Without reforms to addresses structural weaknesses, Pakistan’s usual tactics during economic crises—especially the pursuit of bailouts and other assistance—will only bring temporary relief before the next catastrophe hits. Today, the government’s strategy includes a new investment mechanism intended to attract capital from the Arab Gulf states and beyond, heavily influenced by Pakistan’s powerful army chief.

However, Islamabad insists that it’s committed to reform. The military backs the current government completely and likely had a major hand in starting the privatization process for Pakistan’s cash-strapped national airline earlier this year, a key reform agenda point. Past Pakistani governments have reneged on reform plans for political reasons given the powerful interests that resist them, from agricultural lobbies to entrenched bureaucracies.

Pakistan’s finance minister, Muhammad Aurangzeb, offers some hope. He is a banker rather than a politician, suggesting that he won’t be as vulnerable to these political pressures. But the government already appears to be undermining Aurengzeb, depriving him of key portfolios and giving more power to Ishaq Dar—a former finance minister and the current foreign minister.

Facing public anger as well as rejection from Pakistanis who say the country’s February election was rigged, the government may conclude that it lacks the political capital to pursue reforms. The military, which has vast holdings across many sectors, may eventually change tack if it fears that the changes would imperil its own economic interests. If Islamabad once again fails to undertake reforms, it would be more than just another missed opportunity.

This time around, the stakes are especially high. Pakistan is experiencing a worsening brain drain problem, with rising numbers of people leaving to work abroad, undermining a key potential economic asset—its large population.

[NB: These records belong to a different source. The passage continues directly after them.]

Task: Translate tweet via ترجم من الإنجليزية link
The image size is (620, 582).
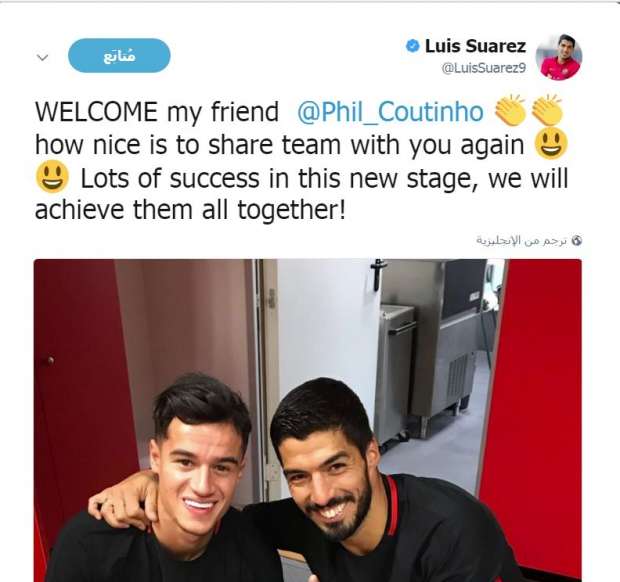Action: tap(522, 240)
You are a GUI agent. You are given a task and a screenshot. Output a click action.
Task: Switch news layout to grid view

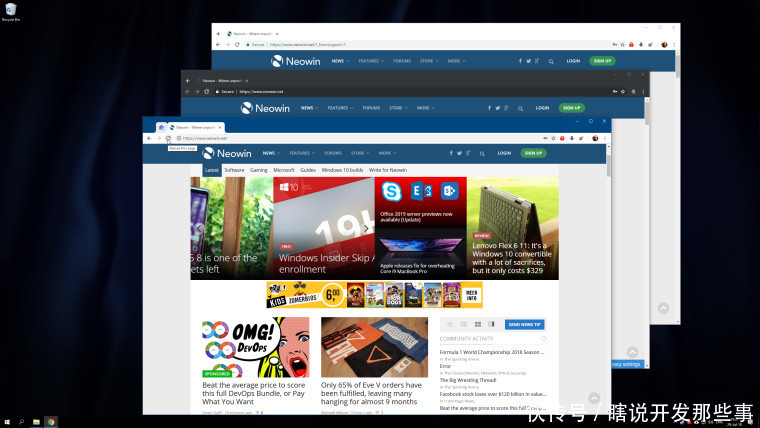click(x=478, y=324)
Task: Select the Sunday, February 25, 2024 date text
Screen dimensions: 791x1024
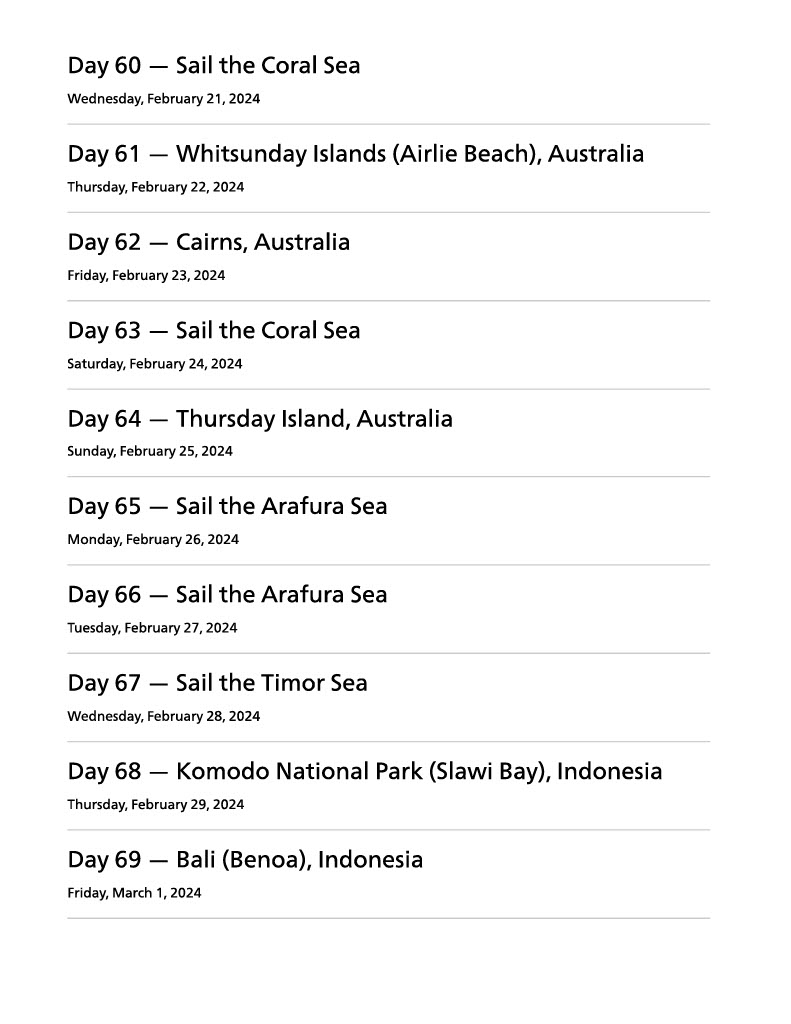Action: coord(150,451)
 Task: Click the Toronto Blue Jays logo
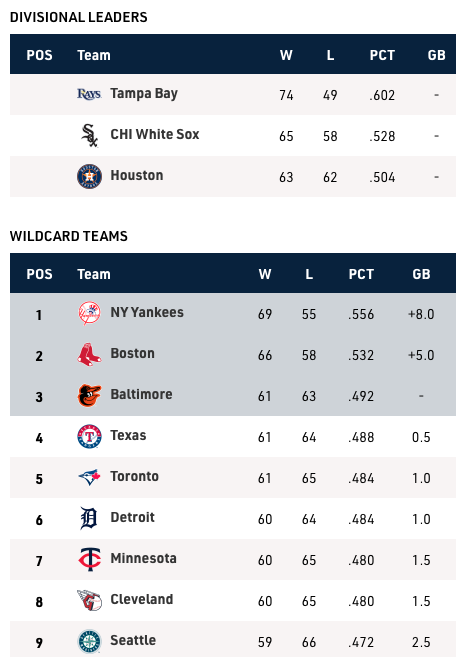(89, 477)
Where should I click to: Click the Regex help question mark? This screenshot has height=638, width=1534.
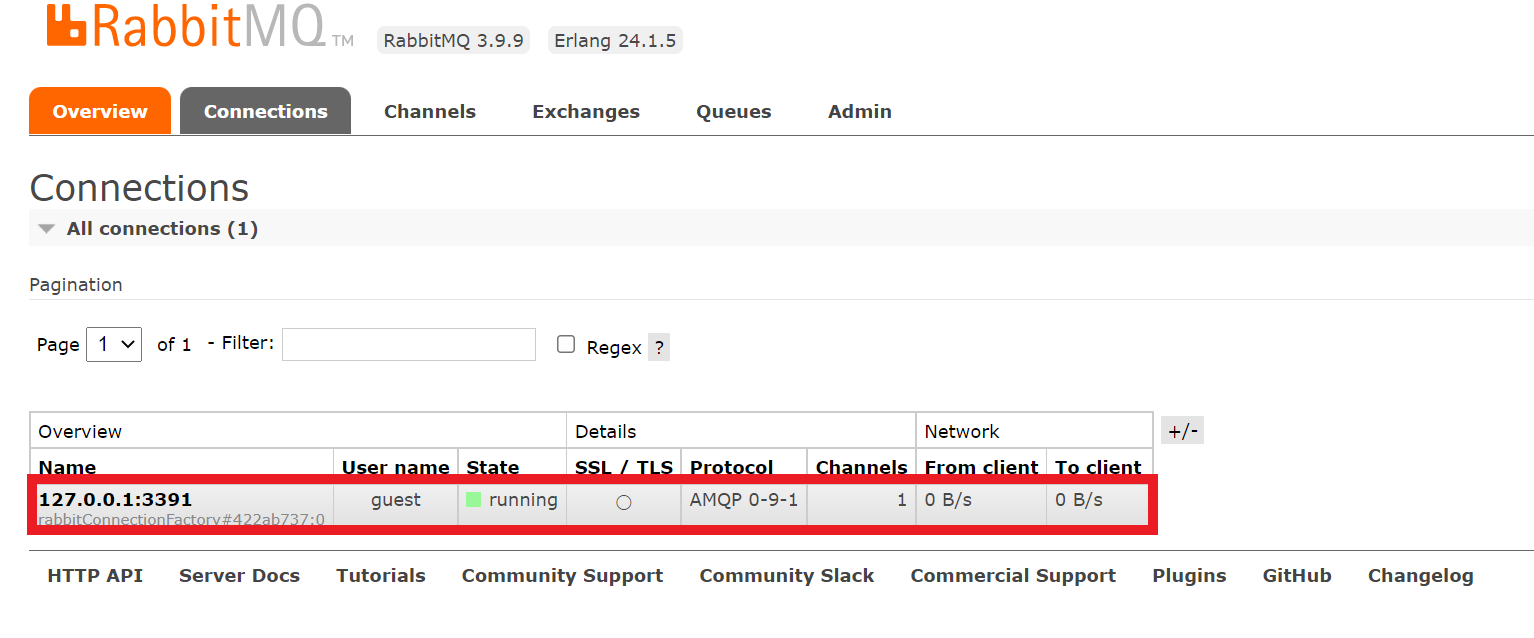(658, 348)
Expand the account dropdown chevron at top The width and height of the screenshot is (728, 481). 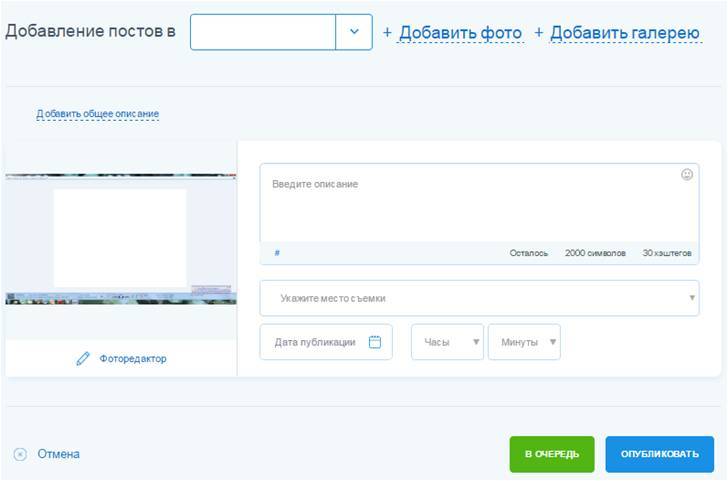tap(354, 32)
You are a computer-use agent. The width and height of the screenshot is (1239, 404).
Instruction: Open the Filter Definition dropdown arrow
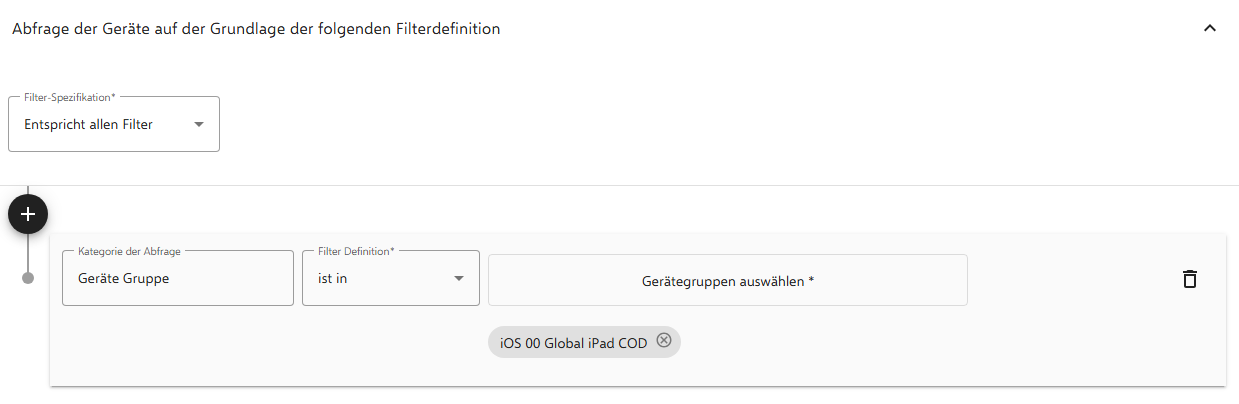pyautogui.click(x=459, y=279)
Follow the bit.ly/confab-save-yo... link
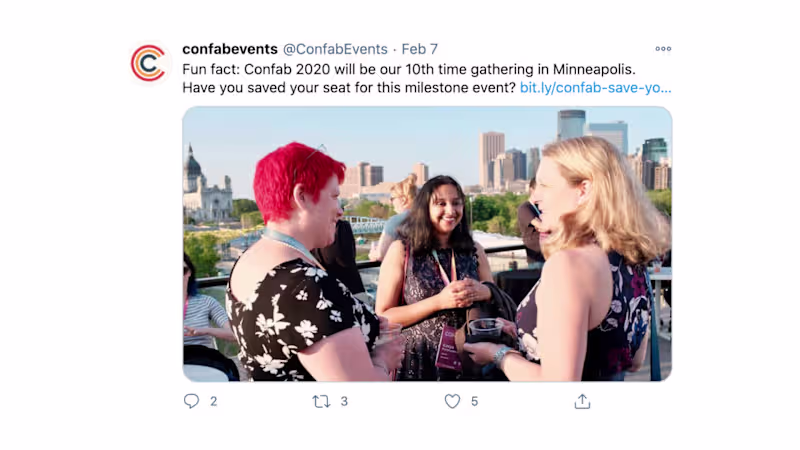 pos(596,87)
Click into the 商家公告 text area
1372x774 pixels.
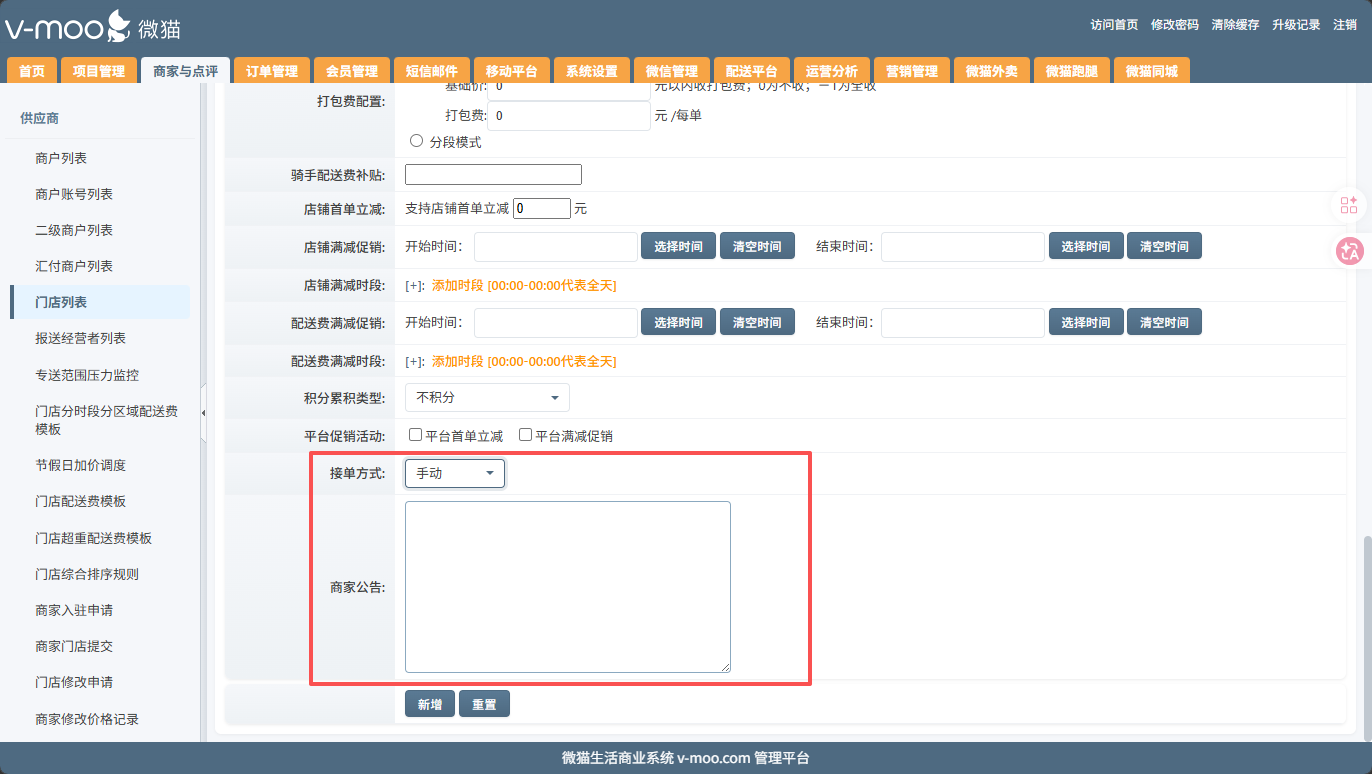(567, 587)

It also faces a surging terrorism threat that periodically targets foreign investments in the country. Further down the road, worsening climate change effects could wreak havoc on the economy, including the vulnerable agriculture sector.

Pakistan could reach a point where the costs of letting political expediency prevail over prudent economic policy become prohibitively high—for the economy, and for the country on the whole.